Murray and colleagues prospectively recruited 1,378 patients (mean age, 50.3 years; 62% women) who underwent endoscopy at a tertiary medical center in the U.K. from 2008 through 2014, from whom routine duodenal biopsy specimens were collected from the duodenal bulb (D1) and the second part of the duodenum (D2). Within this cohort, they also collected standardized quadrantic D1 biopsy specimens from 181 consecutive patients with a high suspicion of celiac disease (mean age, 46.5 years; 64% women) to determine the ideal number and site for D1 biopsy. Then they compared clinical data between patients diagnosed with USCD, conventional celiac disease and controls, and also compared the number of intraepithelial lymphocytes (IELs) and immune phenotypes between D1 vs. D2 in patients with celiac disease.

Overall, 268 participants were newly diagnosed with celiac disease, 9.7% of whom had villous atrophy confined to D1 and were diagnosed with USCD (P < .0001). Taking an additional D1 biopsy specimen from any D1 site compared with a distal biopsy alone increased the diagnostic yield of celiac disease detection by 9.3% to 10.8% (P < .0001).
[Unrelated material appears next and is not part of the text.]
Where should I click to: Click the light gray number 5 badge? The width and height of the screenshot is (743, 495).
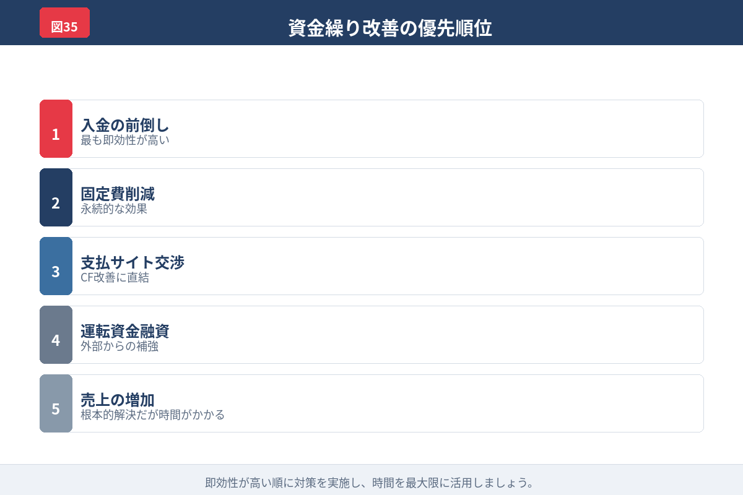[56, 403]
Patients with USCD were younger than patients with conventional celiac disease (P = .03), had lower tissue transglutaminase antibody titers than patients with conventional celiac disease (P = .001) and less frequently presented with diarrhea than patients with conventional celiac disease (P < .0001). Ferritin deficiency prevalence was higher in patients with conventional celiac disease vs. USCD and controls (P = .007), as was folate deficiency (P = .003).

Controls had lower median IEL counts in D1 vs. D2 (P = .002), but all counts were below the 25 IEL/100 enterocyte cut-off. Patients with celiac disease had a median IEL count of 50/100 enterocytes in D1 and 48/100 enterocytes in D2 (P = .71), so IELs were immunophenotypically indistinguishable between D1 and D2 in celiac patients.

“Our findings support a hypothesis that patients with USCD represent early celiac disease with a milder clinical phenotype presenting at a younger age with more infrequent nutritional deficiencies,” the researchers wrote, adding that “a single additional D1 biopsy specimen from any site increases the diagnostic yield [and] may reduce the known delay in diagnosis that many patients with celiac disease experience.”

“The lowly D1 has come of age,” Geoffrey Holmes, MD, Emeritus Consultant Gastroenterologist at The Royal Derby Hospital in the U.K., wrote in a related editorial. “Evidence indicates that a biopsy from D1 showing Marsh 3 changes may clinch the diagnosis of [celiac disease] when D2 shows lesser degrees of abnormality or is normal. Guidelines recommend taking biopsies from D1, but this has not yet been adopted widely in clinical practice. It should be, to maximize the change of diagnosing this eminently treatable condition.” – by Adam Leitenberger

Disclosure: The researchers report no relevant financial disclosures.